Monoclonal antibodies are now in development or clinical testing for diagnosis and treatment of human disorders and diseases such as cancer and infectious diseases, rheumatoid arthritis, asthma, psoriasis, lupus, inflammatory bowel diseases, and multiple sclerosis as well as regulation of immune responses. Current research involves a theory for treating malignancies, in which a monoclonal antibody is produced to identify the cancer-specific antigens and then bind to antigens on the patients cancer cells. Theoretical results would be elimination of the cancer cells.

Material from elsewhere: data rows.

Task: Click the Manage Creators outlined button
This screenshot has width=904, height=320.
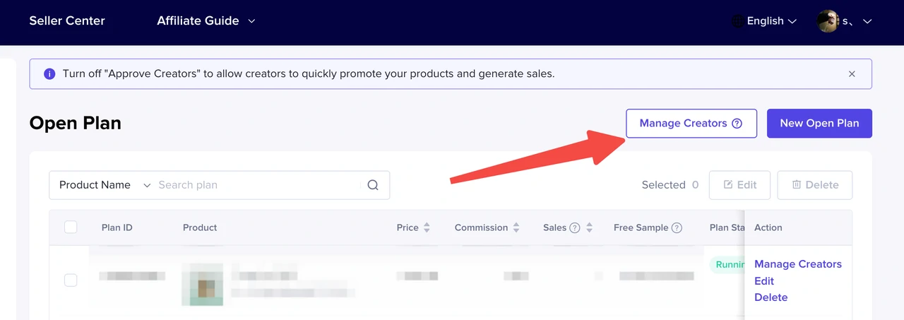Action: coord(691,123)
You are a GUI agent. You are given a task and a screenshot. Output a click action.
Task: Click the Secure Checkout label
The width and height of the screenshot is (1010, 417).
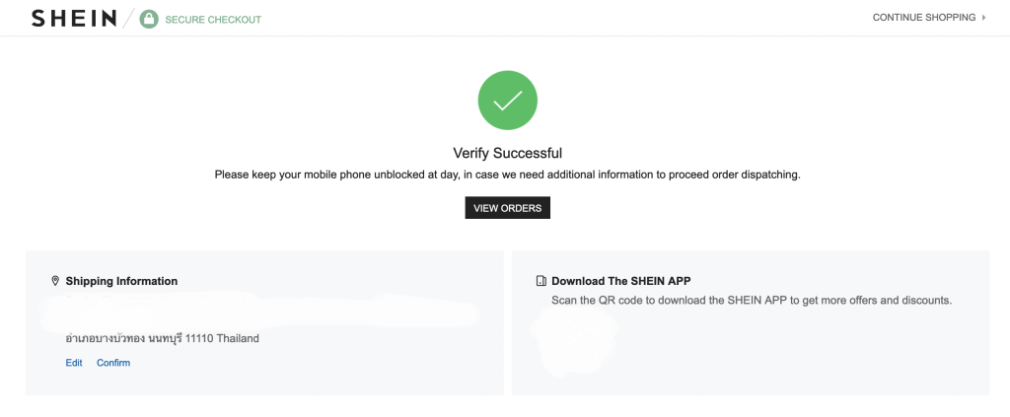pos(213,19)
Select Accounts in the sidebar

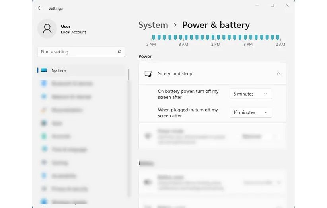coord(60,136)
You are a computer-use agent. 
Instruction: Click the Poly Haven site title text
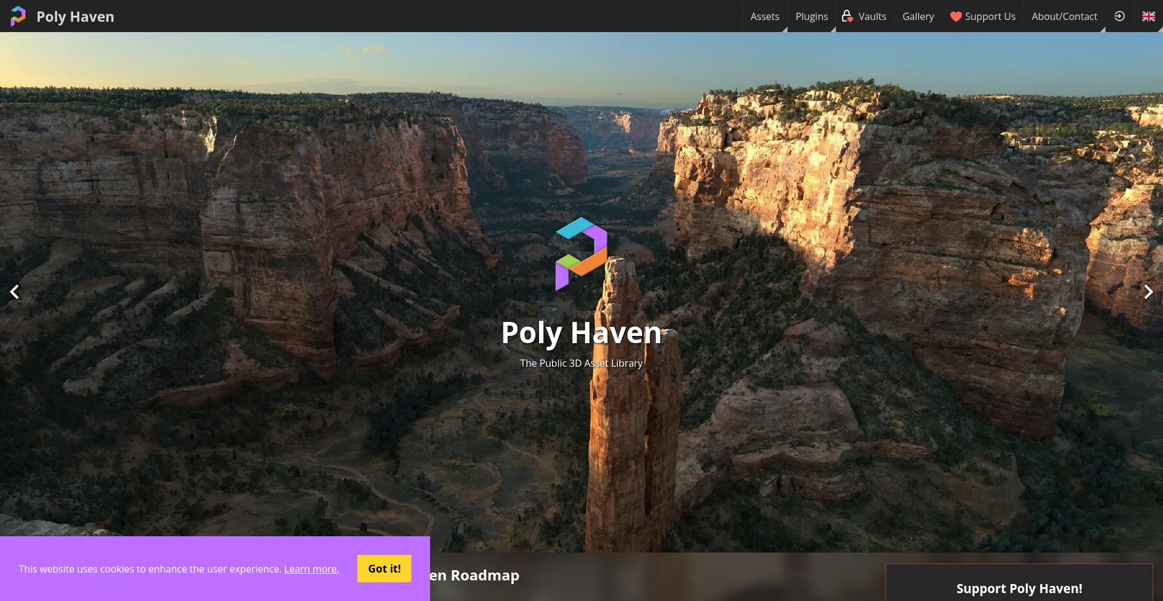[x=75, y=16]
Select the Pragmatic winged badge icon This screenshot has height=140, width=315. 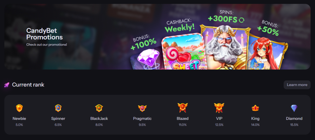point(142,108)
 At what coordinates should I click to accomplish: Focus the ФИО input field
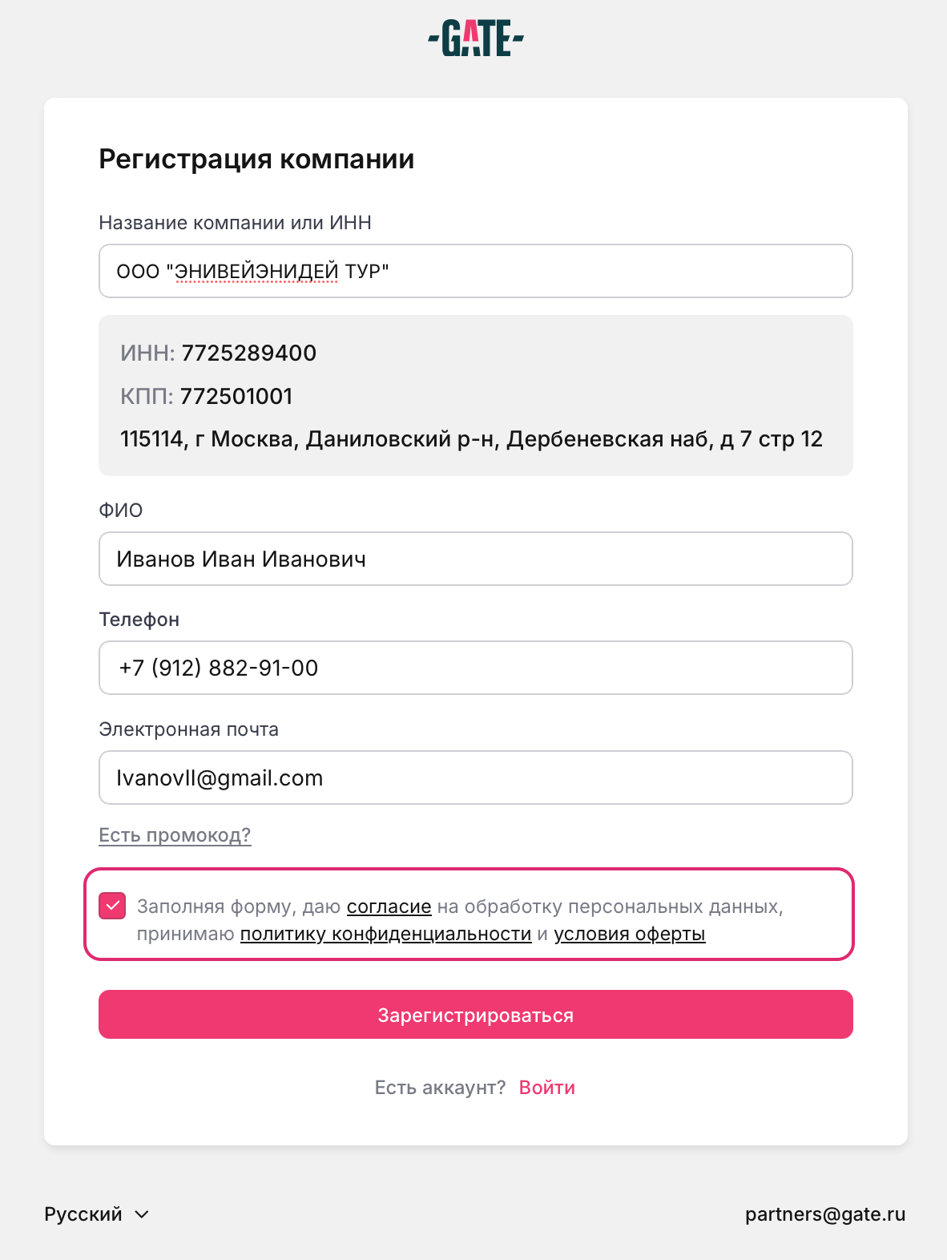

Two recent accomplishments have surfaced in the past year that demonstrate the effectiveness of monoclonal antibodies in fighting cancer. The first shows how monoclonal antibodies are effective in activating lymphocytes, which induces regression of human tumors. The study was done on mice, and the monoclonal antibody BAT was selected for its ability to induce cytotoxicity in human and mouse lymphocytes. By administering BAT, various murine natural killer-sensitive and -resistant tumors went into regression and the mice survived longer than those that went untreated. The study also showed that if T lymphocytes and natural killer cell levels were deficient in the mouse, that ability of BAT to combat the tumor cells was decreased. The study concluded by saying, Engraftment of human lymphocytes into SCID (severely combined immunodeficient) mice bearing human melanoma xenografts rendered them responsive to the antitumor effect of BAT. The efficacy of Bat in the regression of human tumors by activation of human lymphocytes indicates its potential clinical use.7
The second study, also done on mice, considers the effects of homodimerization of tumor reactive monoclonal antibodies in inducing growth arrests or apoptosis of tumor cells. Monoclonal antibodies that were once thought of as incapable of inducing appropriate cytotoxic effects on tumor cells were made useful by conversion into homodimers. This was done by introducing a thioether bond between two selected IgG molecules. Studies were done to compare the effects of monomers on tumor cells to the effects of homodimers on tumor cells. The evidence showed that the survival rate of mice injected with homodimers and a chemotherapeutic drug (doxorubicin) completely prevented tumor cells in the organs where the tumor cells grew. Monomer monoclonal antibodies, on the other hand showed no tumor regression effects.8
Another recent advancement involving therapeutic applications of monoclonal antibodies to cancer is the development of the monoclonal antibody IDEC-C2B8 (Rituximab). In late July, 1997, this monoclonal antibody was unanimously recommended for approval by a US Food and Drug Administration advisory committee for treatment of patients with low-grade follicular B cell non-Hodgkin lymphoma, (NHL) whose tumors had not responded to other therapies. Treatment with Rituximab works by depleting B cells for up to 9-12 months.9 This monoclonal antibody is made using recent genetic engineering technology which produces chimeric monoclonal antibody that has mostly human components. Treatment with this monoclonal antibody, according to Grillo-Lopez of IDEC pharmaceuticals, represents a new approach to cancer treatment since it allows the immune response to focus on destruction of the cancer cells specifically. The treatment course with Rituximab is relatively short (only 21 days compared with 6 months of chemotherapy), and there are fewer side effects than other current cancer treatments as ...it has almost no significant toxicity.10 Results of clinical trials indicate that half of the responding patients remained in remission a year after therapy.11
Rituximab is the first monoclonal antibody for cancer treatment that may soon become available worldwide. Further research and clinical trials are currently underway in designing and modifying monoclonal antibodies suitable for diagnostic and therapeutic use in humans.